At an exclusive interaction at Indian Institute of Management (IIM) Bangalore, where he launched his latest book ‘Mightier Than The Sword’, Jeffrey Archer described himself as a ‘Shanachie’ and holds the audience – comprising students, faculty and alumni – spellbound with tale after entertaining tale from his own life.

“So you think you have talent? You think you can write? Let me tell you ambitious young people, writing is hard work. It is relentless and rigorous and no draft is ready until it has been rewritten 14 times.”

With these wise words and with the candid confession that his first book – Not A Penny More, Not A Penny Less – had sold all of 3,000 copies, the man who has mesmerised generations with his stories took his audience on a rollicking ride laced with drama.

A quick introduction, engagingly and disarmingly cut short after the big man himself gave the emcee a big hug and a brisk “Let’s get on with it, shall we?”, led to 30 delightful minutes of, what else, stories.

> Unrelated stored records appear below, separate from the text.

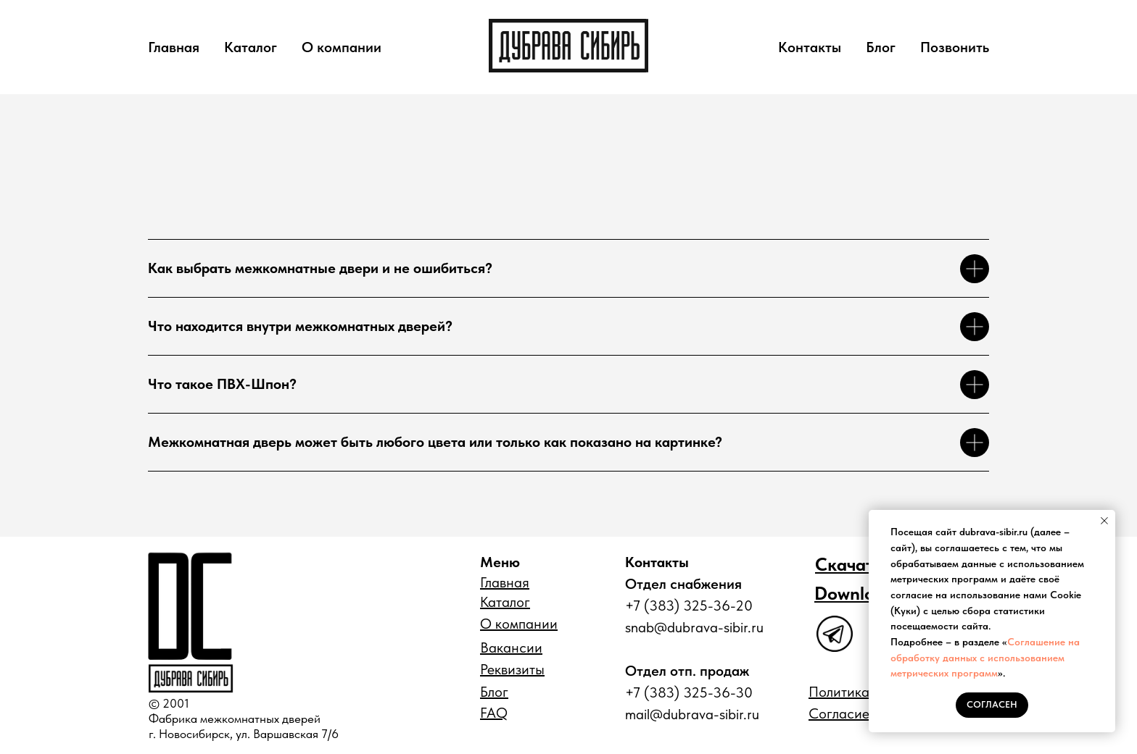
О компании (341, 47)
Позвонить (954, 47)
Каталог (250, 47)
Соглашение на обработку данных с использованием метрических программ (985, 657)
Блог (881, 47)
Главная (173, 47)
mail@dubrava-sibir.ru (692, 714)
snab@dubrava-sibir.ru (694, 627)
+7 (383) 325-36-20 (689, 605)
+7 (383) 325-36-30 (689, 692)
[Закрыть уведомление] (1104, 521)
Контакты (809, 47)
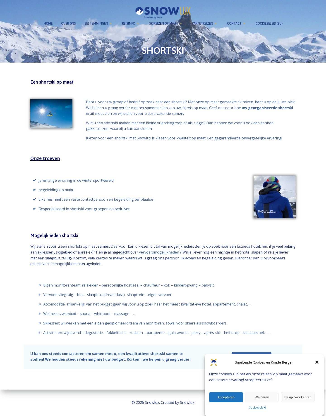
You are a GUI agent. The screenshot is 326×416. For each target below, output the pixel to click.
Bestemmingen (98, 23)
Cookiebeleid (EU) (269, 23)
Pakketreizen (205, 23)
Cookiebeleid (257, 407)
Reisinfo (131, 23)
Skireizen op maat (166, 23)
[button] (317, 362)
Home (48, 23)
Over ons (68, 23)
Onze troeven (45, 158)
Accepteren (226, 397)
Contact (237, 23)
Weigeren (262, 397)
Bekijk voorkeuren (297, 397)
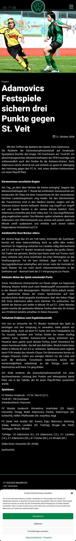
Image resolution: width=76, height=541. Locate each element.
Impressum (47, 537)
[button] (72, 493)
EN (5, 8)
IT (9, 8)
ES (14, 8)
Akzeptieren (38, 516)
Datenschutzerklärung (34, 537)
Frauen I (5, 81)
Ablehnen (38, 524)
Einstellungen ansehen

They ranged from the time a popular TV channel in the United States flew him in a Concorde and drove him to their studio in a stretch limousine for 2 priceless minutes of air time, where he had to compete with Mickey Mouse and Billy Carter to plug his book, to how a kind and wise word from Johnny Carson catapulted him his ‘Kane and Abel’ to No. 1 on the New York Times Bestseller list. The stories wound their way from his study in Cambridge to the cricket pitch at Lord’s with many a wisecrack thrown in. Sample this: “What do I aspire to? Well, captaincy of the English cricket team, to start with. I can’t bowl, I can’t bat, I can’t field, so I do have a chance for a look-in, don’t I?” he said, adding that England would certainly go on to win this edition of the World Cup. “All they need to do is win the next five matches on the trot.”

The man who says he finds inspiration for his short stories, novels and plays from every day instances, from art, from sport, from politics, then told the packed auditorium that he was a “writer by mistake”.

Politics, he declared, has always been his first love. “But then, most of us do end up doing what we are second best at, don’t we?” he added, softly.

For all the talk about “second-best”, he said he would settle for nothing less than being the best in the business. And all the management students in the hall got a free lesson on how to drive a hard bargain in business. “I still make that phone call to my publisher, pushing for the next 25,000 copies of my book to be sold,” he said with verve.

Pacing the dais in the manner of a professor teaching an eager class, he dramatized his journey from debt-ridden story teller to feted, autograph signing, globe-trotting bestselling writer. “I am over seventy and I know I have to keep fit to keep telling all the stories that I have in me. Because writing requires discipline, focus and hard work.”

About India, which he visits often, he had many interesting stories. “Do you know that my short story ‘Caste-Off’ was inspired by a young, handsome and very special couple that I met in Bombay? I keep coming back here because of the warmth and love of at least 50 million people here who love story tellers. Am I not lucky?”

Taking every question (and there were a dozen at least) that followed his talk, he advised young writers to “know” their context (“People ask me if I will write a novel set in India. I can’t because I do not know the context well enough”), to “live” their characters,  to “breathe” their story and to never ever show the draft to anyone (“spouse, partner, mother”) until they had redone it at least 14 times!

The book signing that followed the Q&A session saw the writer, nay the story teller, and his fans at their patient best.